When Mac OS X first appeared, my initial reaction was curiosity combined with scepticism. The critical test seemed to be whether Apple would remain in existence for long enough to make OS X worth considering. Other new operating systems (Be, for example) had not lasted long and had never gained a critical mass of developers and applications.

Eventually, Microsoft released a version of Office for OS X. I bought a new iMac G4 and a copy of Microsoft Office. I was blown away. UNIX with a decent user interface, at last! The hardware was pretty impressive too: colour, flat-panel display, 700MHz processor and 256MB memory, 40GB hard disk. Better still, Apple remedied some of their failings in the past: OS X shipped with pretty good and comprehensive developer tools including compilers, an IDE and a variety of debugging and tuning tools.

Based on the experience of the iMac, an iBook swiftly followed. Then the iMac was replaced by a G5. The iBook died but the iMac continues to be the workhorse of some friends.

What's next? Well, having enjoyed using a Macbook Pro for the last two years (having persuaded my employer that this was a "good thing"), I'm shortly to take delivery of my own MacBook Pro. I wouldn't bother, but I'm leaving the old company and they won't let me keep the hardware. Along the way, Apple has switched processor families once again, from the PowerPC line to Intel. The transition (thanks in part to some technology from Transitive Inc, now part of IBM) has been seamless.

Just for fun, here's a rough comparison of my first Mac with the latest:

Mac PlusMacbook ProMultiplier
MC 68000, 8MHzIntel Core 2 Duo, 2.53GHz300 times faster
1MB4GB4000 times more memory
800KB250GB300,000 times more storage
512x342 monochrome1280x800 colourAround 5 times more pixels

Sunday 2 August 2009

Navionics charts on the iPhone




I've just discovered the Navionics chart applications on the iPhone.
These are amazing value, and the iPhone UI makes them tremendously easy to use.

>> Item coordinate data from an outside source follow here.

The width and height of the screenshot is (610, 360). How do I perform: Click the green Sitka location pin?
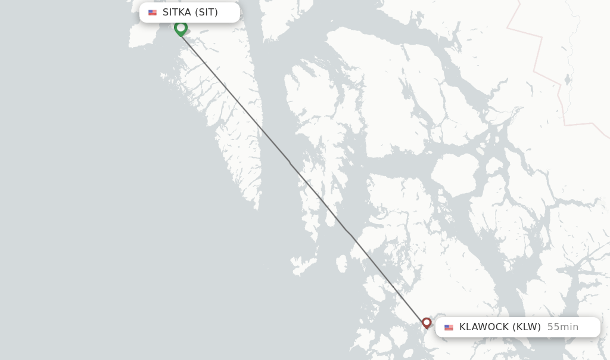pos(180,28)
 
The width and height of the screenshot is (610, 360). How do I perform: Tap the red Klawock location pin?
pos(427,323)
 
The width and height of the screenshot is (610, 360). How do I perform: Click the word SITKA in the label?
pos(176,13)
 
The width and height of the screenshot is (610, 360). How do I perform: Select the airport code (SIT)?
pos(207,13)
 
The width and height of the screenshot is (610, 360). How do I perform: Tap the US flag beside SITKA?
pos(152,13)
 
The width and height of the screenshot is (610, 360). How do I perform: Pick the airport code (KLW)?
pos(528,327)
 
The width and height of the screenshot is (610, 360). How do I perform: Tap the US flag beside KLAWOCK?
pos(449,327)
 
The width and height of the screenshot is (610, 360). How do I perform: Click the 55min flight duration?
pos(563,327)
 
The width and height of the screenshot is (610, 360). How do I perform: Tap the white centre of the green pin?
pos(180,27)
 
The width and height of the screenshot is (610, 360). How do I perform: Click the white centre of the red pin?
pos(427,322)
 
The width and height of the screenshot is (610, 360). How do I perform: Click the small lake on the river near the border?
pos(568,79)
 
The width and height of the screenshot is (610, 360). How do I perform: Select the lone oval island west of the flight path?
pos(341,263)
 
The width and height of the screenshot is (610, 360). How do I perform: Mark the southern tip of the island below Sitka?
pos(257,208)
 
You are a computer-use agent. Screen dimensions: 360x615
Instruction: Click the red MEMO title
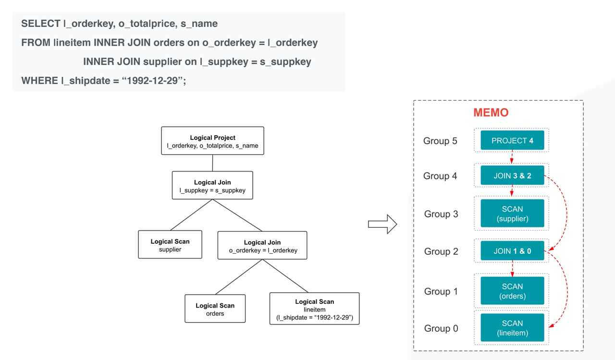pos(491,113)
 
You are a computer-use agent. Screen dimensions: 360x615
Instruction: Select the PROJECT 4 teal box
pos(512,140)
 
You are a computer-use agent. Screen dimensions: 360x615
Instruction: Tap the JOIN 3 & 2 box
pos(512,176)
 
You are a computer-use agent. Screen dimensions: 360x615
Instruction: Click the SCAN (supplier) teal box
pos(512,214)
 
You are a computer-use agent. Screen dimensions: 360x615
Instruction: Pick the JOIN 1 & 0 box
pos(512,251)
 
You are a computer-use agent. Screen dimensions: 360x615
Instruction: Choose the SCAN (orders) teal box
pos(512,291)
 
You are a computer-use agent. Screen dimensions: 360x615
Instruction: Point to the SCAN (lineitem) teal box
pos(512,328)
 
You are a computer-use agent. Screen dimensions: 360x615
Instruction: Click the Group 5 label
pos(440,141)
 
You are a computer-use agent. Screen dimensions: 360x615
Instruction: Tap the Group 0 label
pos(441,328)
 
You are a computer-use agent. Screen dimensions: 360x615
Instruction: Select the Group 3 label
pos(441,214)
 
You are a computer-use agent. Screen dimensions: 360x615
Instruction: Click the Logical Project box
pos(212,141)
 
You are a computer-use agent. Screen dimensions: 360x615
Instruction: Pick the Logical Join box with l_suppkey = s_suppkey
pos(212,186)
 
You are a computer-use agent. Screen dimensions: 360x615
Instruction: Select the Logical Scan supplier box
pos(170,245)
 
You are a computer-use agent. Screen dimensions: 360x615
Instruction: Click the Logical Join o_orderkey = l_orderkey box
pos(262,246)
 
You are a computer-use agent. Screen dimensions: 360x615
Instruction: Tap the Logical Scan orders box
pos(215,309)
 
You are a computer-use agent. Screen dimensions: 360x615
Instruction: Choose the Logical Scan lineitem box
pos(314,309)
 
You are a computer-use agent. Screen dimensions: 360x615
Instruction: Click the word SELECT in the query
pos(40,24)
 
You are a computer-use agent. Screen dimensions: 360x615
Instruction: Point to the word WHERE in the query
pos(39,80)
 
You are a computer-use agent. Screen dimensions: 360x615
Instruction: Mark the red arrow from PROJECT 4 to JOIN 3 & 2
pos(512,157)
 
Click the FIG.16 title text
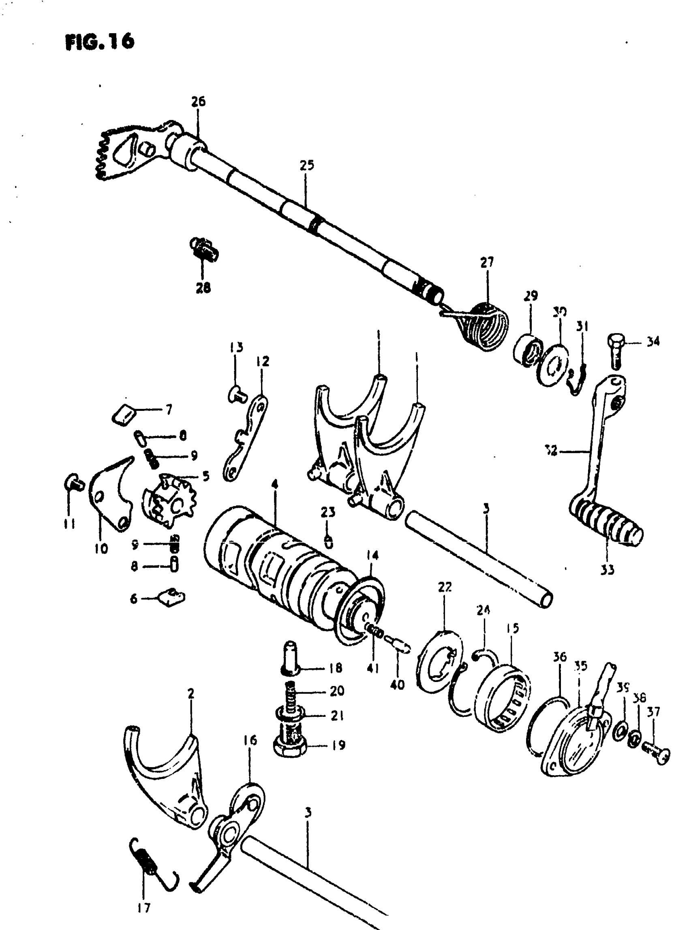point(100,42)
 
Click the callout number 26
point(199,102)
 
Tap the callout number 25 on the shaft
point(306,166)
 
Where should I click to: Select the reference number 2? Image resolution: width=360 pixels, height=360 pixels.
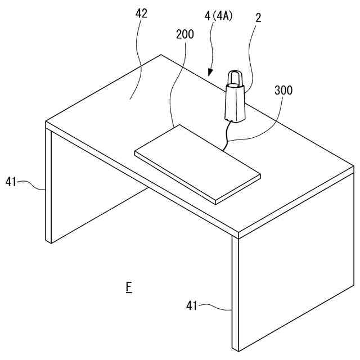point(258,18)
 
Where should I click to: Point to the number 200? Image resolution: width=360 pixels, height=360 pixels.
point(184,34)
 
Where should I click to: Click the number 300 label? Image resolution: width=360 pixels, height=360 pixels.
point(283,90)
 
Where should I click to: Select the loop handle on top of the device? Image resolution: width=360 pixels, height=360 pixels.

Up until now, I've been using an obsolete Raymarine
RC400 hand-held chart plotter.


It's a hand-held GPS receiver, waterproof, and aimed at marine use. There's a small colour screen (about 3.5"), fairly dismal battery life, and it weighs about 430g. Mine also has an annoying habit of crashing at least once a day, presenting a screen with a hex code and an instruction to hold down the power key to reboot.


This never works; I always have to remove the battery pack from
the back and restart it that way. Apart from that annoyance, it's a smart bit of kit.


You buy Navionics Gold charts for it which are stored on Compact Flash cards.


The charts are not cheap - one for the UK costs around £180. (This is much cheaper, however, than buying the equivalent paper charts.) You also need to invest in keeping the charts updated.








Contrast this with the Navionics charts for the iPhone. The equivalent UK coverage chart is £15, downloadable from the iTunes store (just search for "Navionics").

For £15, the coverage is astounding. And there's tidal data, as you would expect, and integration with Facebook (so you can publish your track) which you might not.








Problems? Well, the iPhone isn't waterproof, and I'm not sure that using it with cold, wet, gloved fingers would be a great idea, but as a planning tool these look fantastic.